Your Toughest Slog in the Practice Room

How and what to teach and learn.
Post Reply
JTeagarden
Posts: 176
Joined: Mon Feb 24, 2025 8:37 am

Your Toughest Slog in the Practice Room

Post by JTeagarden »

This question is “what is the least gratifying/most tedious thing you have ever had to work on in the practice room, how did you go about addressing the weakness, and was your effort rewarded?”

Currently working on double and triple tonguing absolutely everything with clean articulations (at least that’s the goal), after Doug Elliott mentioned this in another thread, and willing to sound really bad for awhile while I do this.

To make sure I’m not crazy for this (and I’m reasonably moderate in my behavior generally), wanted to know - especially from the more advanced among you - when have you had to take two steps back to move forward, and how long did it take you?
User avatar
tbdana
Posts: 1237
Joined: Sat Apr 08, 2023 5:47 pm

Re: Your Toughest Slog in the Practice Room

Post by tbdana »

Oh, man. As I think about this, the answer that keeps coming back is "everything." I don't work on things I already do well, just things I can't do. I always sound and feel bad in the practice room.
User avatar
BGuttman
Posts: 6773
Joined: Thu Mar 22, 2018 7:19 am
Location: Cow Hampshire

Re: Your Toughest Slog in the Practice Room

Post by BGuttman »

tbdana wrote: Sat Mar 08, 2025 8:23 am Oh, man. As I think about this, the answer that keeps coming back is "everything." I don't work on things I already do well, just things I can't do. I always sound and feel bad in the practice room.
But that's the whole point! Sound like crap in the practice room so you don't sound like crap in public :)
Bruce Guttman
Merrimack Valley Philharmonic Orchestra
"Almost Professional"
JTeagarden
Posts: 176
Joined: Mon Feb 24, 2025 8:37 am

Re: Your Toughest Slog in the Practice Room

Post by JTeagarden »

Things get out of whack, and certain things come easily …

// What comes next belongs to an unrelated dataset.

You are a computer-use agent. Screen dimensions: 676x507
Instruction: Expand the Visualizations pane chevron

What things were hard and required you to really shed them?
User avatar
Wilktone
Posts: 544
Joined: Tue Mar 27, 2018 5:11 pm
Location: Asheville, NC
Contact:

Re: Your Toughest Slog in the Practice Room

Post by Wilktone »

Upper register for me. I was stuck at the same range cap (Db above high Bb, on a good day with a tail wind) from high school up until I was 27. I had great teachers who gave me all sorts of exercises and we all assumed that as long as I practiced my range would develop. It never did.

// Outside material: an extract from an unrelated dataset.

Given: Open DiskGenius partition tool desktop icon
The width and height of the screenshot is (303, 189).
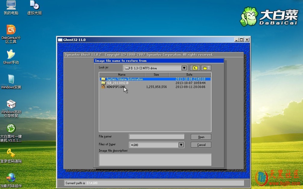Looking at the screenshot, I should point(11,30).
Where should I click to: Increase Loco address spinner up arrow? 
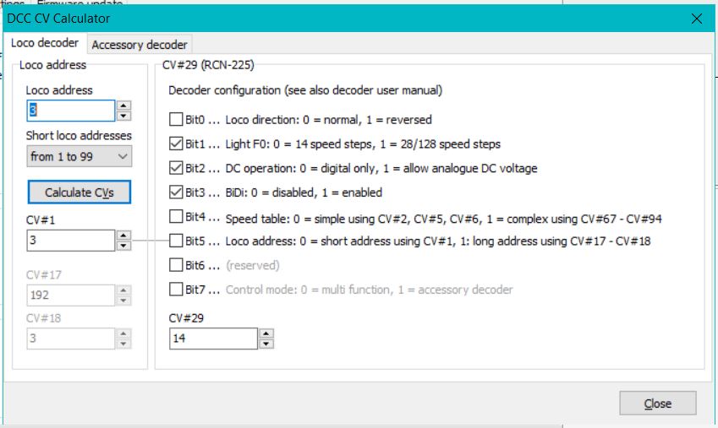(123, 106)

What I discovered at 27 was that I was playing with an incorrect embouchure type for my anatomy. Doug Elliott straightened me out in a lesson and if I recall correctly it only took about 30 minutes for me to break past that range cap.

Dave
--
David Wilken
https://wilktone.com
JTeagarden
Posts: 176
Joined: Mon Feb 24, 2025 8:37 am

Re: Your Toughest Slog in the Practice Room

Post by JTeagarden »

Wilktone wrote: Sat Mar 08, 2025 9:13 am Upper register for me. I was stuck at the same range cap (Db above high Bb, on a good day with a tail wind) from high school up until I was 27. I had great teachers who gave me all sorts of exercises and we all assumed that as long as I practiced my range would develop. It never did.

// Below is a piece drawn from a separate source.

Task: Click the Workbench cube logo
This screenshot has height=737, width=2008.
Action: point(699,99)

What I discovered at 27 was that I was playing with an incorrect embouchure type for my anatomy. Doug Elliott straightened me out in a lesson and if I recall correctly it only took about 30 minutes for me to break past that range cap.

Dave
Awesome! We are slaves to our habits…
slidesix
Posts: 28
Joined: Fri Jan 03, 2025 12:06 pm

Re: Your Toughest Slog in the Practice Room

Post by slidesix »

For me the toughest was learning to play along with a student piano accompanist during a solo. I'd tend to rush some sections and play others too slowly or not properly count rests. A pro accompanist with some life experience could funble along and follow me or a lead me. But a student? I never made it easy for them. But eventually we figured it out.

A lot of the other mechanics--playing really high or really low or double or triple tonguing--for me weren't so bad historically as I could just put in the time just figure it out.
Post Reply

Return to “Teaching & Learning”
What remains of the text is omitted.